Fig. 5: 3D functional imaging in awake mouse brains.

a, b Orthogonal MIPs of GCaMP6s-labeled neurons at t = 51.48 s reconstructed by traditional LFM and QLFM with a ×20/0.5NA objective, indicating the reduced background with computational optical sectioning (Supplementary Movie 4). More neurons were revealed by QLFM in the mouse cortex with the native objective plane at a depth of ~250 μm. c Temporal traces of the marked neurons in a and b, demonstrating the quantitative calcium responses in QLFM with improved contrast. d Scatter diagram of SBR of each neuron marked in a and b by different methods. Data points from the same neuron obtained by traditional LFM and QLFM are connected by a red line. P value was calculated by the paired, two-tailed t-test (α = 0.05). e, f Orthogonal MIPs of the standard deviation across 2000 volumes imaged at a center depth of 240 μm and 280 μm in the cortex, respectively, under a ×40/1.0 NA water-immersion objective (Supplementary Movie 5). g Orthogonal MIPs of the standard deviation across 500 volumes for GCaMP6f-labeled L2/3 neurons in awake behaving mice.
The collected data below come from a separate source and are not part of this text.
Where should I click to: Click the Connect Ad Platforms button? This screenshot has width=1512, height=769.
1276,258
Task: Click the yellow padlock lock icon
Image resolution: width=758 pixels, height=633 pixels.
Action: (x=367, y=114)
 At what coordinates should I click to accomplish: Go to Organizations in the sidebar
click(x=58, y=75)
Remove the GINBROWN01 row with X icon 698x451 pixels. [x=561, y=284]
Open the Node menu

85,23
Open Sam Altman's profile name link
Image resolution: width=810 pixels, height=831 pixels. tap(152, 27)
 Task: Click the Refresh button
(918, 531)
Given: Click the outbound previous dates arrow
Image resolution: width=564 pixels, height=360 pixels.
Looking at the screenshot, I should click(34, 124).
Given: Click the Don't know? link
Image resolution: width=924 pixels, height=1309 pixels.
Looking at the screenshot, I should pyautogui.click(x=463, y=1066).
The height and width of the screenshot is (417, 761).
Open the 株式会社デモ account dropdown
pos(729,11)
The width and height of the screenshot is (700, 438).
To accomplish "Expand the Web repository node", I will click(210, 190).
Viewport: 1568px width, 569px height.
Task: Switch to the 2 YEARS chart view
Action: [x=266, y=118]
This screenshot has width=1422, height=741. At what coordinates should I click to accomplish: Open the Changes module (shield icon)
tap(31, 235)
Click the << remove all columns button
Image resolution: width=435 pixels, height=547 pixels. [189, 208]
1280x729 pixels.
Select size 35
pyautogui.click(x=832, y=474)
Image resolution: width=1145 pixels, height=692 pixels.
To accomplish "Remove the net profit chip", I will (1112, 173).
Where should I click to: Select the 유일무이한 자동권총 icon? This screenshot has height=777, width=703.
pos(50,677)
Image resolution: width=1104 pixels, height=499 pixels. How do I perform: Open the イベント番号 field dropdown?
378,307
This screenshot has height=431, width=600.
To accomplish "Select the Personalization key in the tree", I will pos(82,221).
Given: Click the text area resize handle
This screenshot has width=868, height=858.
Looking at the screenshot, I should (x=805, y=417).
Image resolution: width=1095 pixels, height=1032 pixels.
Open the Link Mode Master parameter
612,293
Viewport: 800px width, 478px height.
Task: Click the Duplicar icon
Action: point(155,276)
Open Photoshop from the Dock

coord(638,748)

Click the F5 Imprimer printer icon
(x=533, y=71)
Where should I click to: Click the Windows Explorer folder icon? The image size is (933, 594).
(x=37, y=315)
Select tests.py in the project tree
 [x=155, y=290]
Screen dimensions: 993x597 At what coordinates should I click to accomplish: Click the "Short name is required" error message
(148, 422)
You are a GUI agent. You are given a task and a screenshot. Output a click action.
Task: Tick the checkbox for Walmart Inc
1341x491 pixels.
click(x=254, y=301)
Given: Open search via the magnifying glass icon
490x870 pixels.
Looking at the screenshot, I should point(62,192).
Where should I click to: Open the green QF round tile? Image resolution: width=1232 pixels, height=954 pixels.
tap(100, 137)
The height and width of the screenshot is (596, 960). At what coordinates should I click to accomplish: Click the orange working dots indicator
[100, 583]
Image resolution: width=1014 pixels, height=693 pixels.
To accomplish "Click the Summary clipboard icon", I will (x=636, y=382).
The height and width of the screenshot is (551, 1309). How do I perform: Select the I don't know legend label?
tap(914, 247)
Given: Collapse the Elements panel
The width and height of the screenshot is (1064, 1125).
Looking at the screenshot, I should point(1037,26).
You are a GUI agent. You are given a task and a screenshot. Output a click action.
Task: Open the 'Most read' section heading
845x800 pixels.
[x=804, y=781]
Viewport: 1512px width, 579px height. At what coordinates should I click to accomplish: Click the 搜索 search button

The video was captured with high-speed axial scanning at a step of 50 μm for three planes under a ×20/0.5 NA objective. h Temporal traces of several marked neurons at different depths. i Scatter diagram of SBR for five selected neurons in g. Data points from the same neuron obtained by traditional LFM and QLFM are connected by a red line. P value was determined via the paired, two-tailed t-test (α = 0.05). Source data are provided as a Source data file. Scale bars, 100 μm (a, b, g) and 50 μm (e, f).